Em 2021, uma pesquisa preliminar conduzida pela PIPA mostrou que 90% das organizações  dos coletivos, movimentos e organizações de base favelada e periférica possuem barreiras para acessar financiamento e ⅓  dessas gerem menos de 5 mil reais ao ano. Nessa mesma pesquisa, 54% das iniciativas respondentes declararam que funcionam com fundos próprios da equipe. Dessas, 40% afirmam que o principal desafio da instituição é remunerar a equipe, que são as pessoas que transformam a realidade com as próprias mãos. Esse é um retrato que evidencia a precariedade e o sentido de urgência que perpassam a atuação dos coletivos, movimentos e organizações periféricas, os mesmos que contribuem para que ocorram pequenas revoluções cotidianamente em suas comunidades e territórios.

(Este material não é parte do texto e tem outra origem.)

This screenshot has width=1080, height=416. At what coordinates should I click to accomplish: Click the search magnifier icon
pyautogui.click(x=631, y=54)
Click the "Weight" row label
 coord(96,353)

Acreditamos que para se alcançar a equidade racial e de gênero em nossa sociedade, é necessário compartilhar recursos e poder com quem cotidianamente produz impacto nos territórios mais desiguais do país. Juntos, investidores de impacto social e coletivos, movimentos e organizações de favelas e periferias podemos mudar a história do Brasil. 

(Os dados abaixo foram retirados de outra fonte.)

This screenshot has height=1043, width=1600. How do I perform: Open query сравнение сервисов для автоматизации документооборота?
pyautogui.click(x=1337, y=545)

Escrevemos esta carta aberta a partir de nossa própria experiência, como um convite aos colegas de fundações privadas e familiares, a empresas que impulsionam o impacto social, e à comunidade de doadores individuais, a repensarem suas políticas internas de construção, priorizando a contratação de perfis negros, periféricos, LGBTQIA+ e de mulheres para gerirem seus portfólios e estarem em cargos de gestão e direção, para tomarem a decisão sobre quem e quanto se pode investir na mudança efetiva. Além de impulsionar um modelo de doação e repasse de recursos que priorizem o fomento a iniciativas negras, periféricas e com recortes de gênero. 

Se fomos nós quem garantimos que as favelas e periferias pudessem comer e se proteger durante a pandemia, imaginem a transformação política, econômica e social que conseguiremos construir se recebermos recursos sustentáveis, flexíveis e de longo prazo, para além do momento pandêmico. É preciso que os investidores sociais privados e suas múltiplas organizações e empresas  finalmente vejam as favelas e periferias, a população negra, indígena, quilombola, povos do campo e da cidade, mulheres, LGBTQIA+, não apenas como beneficiárias, mas como protagonistas da mudança.

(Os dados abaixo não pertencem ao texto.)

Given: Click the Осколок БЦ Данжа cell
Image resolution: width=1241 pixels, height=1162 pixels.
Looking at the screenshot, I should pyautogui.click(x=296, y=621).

Acreditamos que é a hora de o investimento social privado e as organizações filantrópicas revisarem suas metodologias e escopos de atuação, desburocratizando os métodos de financiamento, aprofundando as relações de confiança com coletivos, organizações e movimentos favelados e periféricos e fazendo os recursos chegarem na ponta. Se nós queremos ter no Brasil uma filantropia que faça sentido e promova impactos concretos, é preciso colocar as favelas, em especial pessoas negras, mulheres e LGBTQIA+ e periféricas no centro das estratégias de transformação.

Nós somos as periferias que nos criaram. Estivemos à margem das cidades, dos direitos e dos recursos. Somos território, comunidade e cultura, feitos com o que os nossos tinham nas mãos. Somos a soma das diversidades que nos atravessam. Somos mulheres, negros e pobres, construindo realidades potentes, mas ainda extremamente desiguais. 

Não foi pouco o que criamos. Não esperamos as condições perfeitas para começar a agir. Mas queremos e podemos mais. Sabemos o que pode ser feito quando o dinheiro chega e fazemos juntos quando isso acontece. Por isso, queremos incentivar e democratizar a distribuição dos recursos, conectando a filantropia às favelas e periferias do Brasil. 

Nós somos realização coletiva. Voamos e te chamamos para a ação: os recursos precisam chegar onde a realidade acontece.

Convidamos você a erguer esta PIPA conosco, buscando reunir esforços para democratizar o futuro do país fomentando nossas próximas gerações.